Directors’ personal liability for misrepresentation
The current difficult economy is causing continual financial problems for many businesses. Directors are warned that entering into written agreements to make payments when they know their company is unable to meet its debts may equate to deceit under the terms of the Statute of Frauds (Amendment) Act 1828.
This could result in personal liability for the director who has made an implied representation about his company’s ability to pay.
Case law
The case of Contex Drouzhba Ltd v Wiseman and another [2007] EWCA Civ 1201, [2007] ALL ER (D) 293 (Nov) dealt with the case of a director who signed payment terms on behalf of a limited company.
The facts of the case were that the company’s main trade was with the claimants. The defendant knew that the company was no longer able to pay its business debts and that there was no likelihood of fresh capital to rescue the company.
Knowing this, the director still signed an agreement with the claimant on behalf of the company agreeing to make a bank payment no later than 30 days after the shipment of goods.
The judgment
The judge found that by signing the agreement, the defendant director had implied that the company was able to pay for the goods and that this implied statement was fraudulent as he knew that the company would not be able to pay.
The agreement constituted a statement in writing, as required by section 6 of the Statute of Frauds (Amendment) Act 1828, which states that:
“No action shall be brought whereby to charge any person upon or by reason of any representation or assurance made or given concerning or relating to the character, conduct, credit, ability, trade, or dealings of any other person, to the intent or purpose that such other person may obtain credit, money, or goods upon, unless such representation or assurance be made in writing, signed by the party to be charged therewith.”
Where the statement is made in writing, the above section is no defence to the allegation of fraud.
Statements in writing
With many agreements now being made via email, directors should be aware that this case could extend to business dealt with electronically where no actual ‘wet’ signature exists or possibly without a signature at all. If there is an intention to enter into an agreement, then it may be that an email will be held to be equivalent to a statement in writing for the purposes of establishing whether a director has made an implied statement as to their company’s ability to pay.
Personal liability of directors and recovery of funds
The finding meant that the claimant was entitled to recover damages from the defendant personally. This differs from recovery against a director by an office holder following insolvency for matters such as antecedent transactions, misfeasance, wrongful trading and fraudulent trading.
The main difference is that a creditor relying on the Statute of Frauds (Amendment) Act 1828 can recover assets straight from the director who has personal liability for the fraud notwithstanding the insolvency of the company. If the office holder brings a claim then recoveries are made to the company and these will subsequently be distributed to all creditors in accordance with the order of priority. This is likely to mean that an unsecured creditor will not fully recover their debt and they could recover nothing.
Trading while insolvent
If directors continue to trade while knowing their company to be insolvent and have no prospect of surviving, they also expose themselves to claims by office holders’ for wrongful trading and/or misfeasance.
Directors have a duty to mitigate losses and should not arrange further trades, nor should they pay some creditors in preference to others.
There is a further risk of committing fraud if they hold the company out as being able to pay and enter into new payment agreements on behalf of the company. Fraudulent trading is more serious than wrongful trading and could expose a director to a higher level of personal liability.

### WHAT TO PRODUCE
Answer these questions from the article on directors' personal liability:
1. Within how many days after the shipment of goods did the agreement commit the company to make a bank payment?
2. Which section of the Statute of Frauds (Amendment) Act 1828 does the agreement satisfy as a statement in writing?
3. Which is more serious, fraudulent trading or wrongful trading?
The data that follows is not needed for this exercise.

### SUPPLIED DATA
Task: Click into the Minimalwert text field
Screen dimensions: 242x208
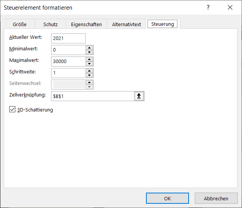Action: pos(68,50)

### RESPONSE
1. No later than 30 days.
2. Section 6.
3. Fraudulent trading.